■ FRAGMENT WEBPAGINA ■
Het ‘aanzetten’ van het mes was weer een andere ceremonie die werd uitgevoerd vlak vóór het eigenlijke scheren. De leren riem uit het kistje had hierbij een voorname functie. De riem werd aan een kant vastgezet aan de deurklink, strak gehouden en vervolgens werd het lemmet met lange op en neergaande bewegingen over het leer bewogen. Het doel hiervan ontging me destijds volledig maar ik heb me door mijn kapper laten vertellen dat hiermee de minuscule braampjes van het staal werden geschuurd. Zou je deze bewerking achterwege laten dan was de kans groot dat je de huid openhaalde. Ook dat gebeurde wel eens en mijn vader kon dan behoorlijk  ‘nondeju’ zeggen. De aluinstick moest er dan aan te pas komen om het bloeden te stelpen.

Het scheerkistje is sinds enige tijd in mijn bezit. Toen ik het opende en alle attributen één voor één in mijn handen nam en zelfs de schroeivlekjes van de sigaret op het hout nog kon zien kwamen bovenstaande beelden uit mijn vroege jeugd weer glashelder voor me staan.
  

 

  SPIT                                  

Mijn vader had nogal eens last van zijn rug. Lage rugpijn. Spit in de rug noemde men dat. Thuis blijven van zijn werk en zich ziek melden was er niet bij. Gewoon doorwerken tot het echt niet meer ging en hij niet meer rechtop kon staan. Voor het echter zover was probeerde hij door ‘speciale rugmassage’ de kwaal te verdrijven. Hij ging dan vlak naast de tafel op zijn buik op de grond liggen en ik moest dan op kousenvoetjes voorzichtig over zijn pijnlijke rug heen en weer dabberen waarbij ik me vasthield aan de tafel. Toen ik te zwaar voor hem werd was de tijd gekomen dat mijn jongere broertje het van mij overnam. Mijn vader lag tijdens deze massage te steunen en kreunen van de pijn. Na verloop van een paar minuten had hij echter veel baat bij deze intensieve voetmassage en na beëindiging van de sessie kon hij weer aardig vooruit. Het hielp dus echt.

 

Naaimachineolie 

Brylcream, dat gebruikte mijn vader normaal gesproken om in zijn  haren te smeren. Als het potje leeg was moest er natuurlijk een nieuw- worden aangeschaft maar mijn vader was zuinig en stelde de aankoop van alwéér een nieuw potje steeds uit. Als hij zijn haar gewassen had bleef dat niet goed zitten en moest er toch iets worden opgesmeerd. Hij gebruikte dan, bij gebrek aan beter, een beetje slaolie. Zijn haar kreeg dan een gelige gloed en wij zagen natuurlijk onmiddellijk dat hij weer eens een verkeerd soort zuinigheid hanteerde ‘Heb je weer naaimachineolie op je haar gesmeerd?’  zei mijn broer dan. Mijn vader ontkende natuurlijk in alle toonaarden dat het naaimachineolie was. Pas enkele dagen geleden hoorde ik van mijn broer dat hij echt in de veronderstelling verkeerde dat het ook werkelijk naaimachineolie was en geen slaolie. Ik heb hem nog maar eens duidelijk gezegd dat hij hiermee echt fout zat maar of hij het ook geloofde, ik weet het niet zeker.

■ DE RIJEN ■

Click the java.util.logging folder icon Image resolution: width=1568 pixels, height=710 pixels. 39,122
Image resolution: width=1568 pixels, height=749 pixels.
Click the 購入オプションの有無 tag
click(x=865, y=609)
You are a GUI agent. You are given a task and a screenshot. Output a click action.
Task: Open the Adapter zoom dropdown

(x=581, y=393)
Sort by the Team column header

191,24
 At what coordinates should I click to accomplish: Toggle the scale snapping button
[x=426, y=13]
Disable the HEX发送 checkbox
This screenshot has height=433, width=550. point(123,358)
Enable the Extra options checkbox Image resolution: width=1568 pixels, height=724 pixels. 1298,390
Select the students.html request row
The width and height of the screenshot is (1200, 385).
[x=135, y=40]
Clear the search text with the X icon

■ GEGEVEN OPDRACHT 1 ■
Herschrijf in de rijen alles van de regel met "Enable the Extra" tot en met het einde van de rijen, en vervang daarbij "checkbox" door "selectievakje".
■ GEGEVEN OPDRACHT 2 ■
Zet de herinneringen aan de vader voort na de laatste zin.
De herinneringen en de rijen hebben niets met elkaar te maken.

■ ANTWOORD 1 ■
Enable the Extra options selectievakje Image resolution: width=1568 pixels, height=724 pixels. 1298,390
Select the students.html request row
The width and height of the screenshot is (1200, 385).
[x=135, y=40]
Clear the search text with the X icon

■ ANTWOORD 2 ■
30-11-02  

 

Snuisterijen.

Mijn vader sympathiseerde min of meer met de P.V.D.A.. Hij had o.a. veel waardering voor Klaas Voskuil de hoofdredacteur van Het Vrije Volk die grote bekendheid kreeg met zijn radiopraatjes. Van 1946 tot 1966 gaf hij op zaterdagavond om kwart over negen op de VARA radio zijn Socialistisch Commentaar. Hij had een goede radiostem en hij praatte met zijn luisteraars alsof hij bij enkelen van hen in de huiskamer zat. Vaak als een vader met de socialistische vinger belerend omhoog. In ieder geval waren het geen hoogdravende redevoeringen maar zijn betogen waren aansprekende beschouwingen vol aardige details.

Zijn ‘Commentaar’ werd voorafgegaan door  de ‘Socialistenmars’ die met veel overgave werd gezongen door een koor  čn door ons in de huiskamer. Er was bij dat zingen echter één probleem. We konden de tekst niet goed verstaan en zongen mee wat we dachten te horen en dat ging ongeveer als volgt.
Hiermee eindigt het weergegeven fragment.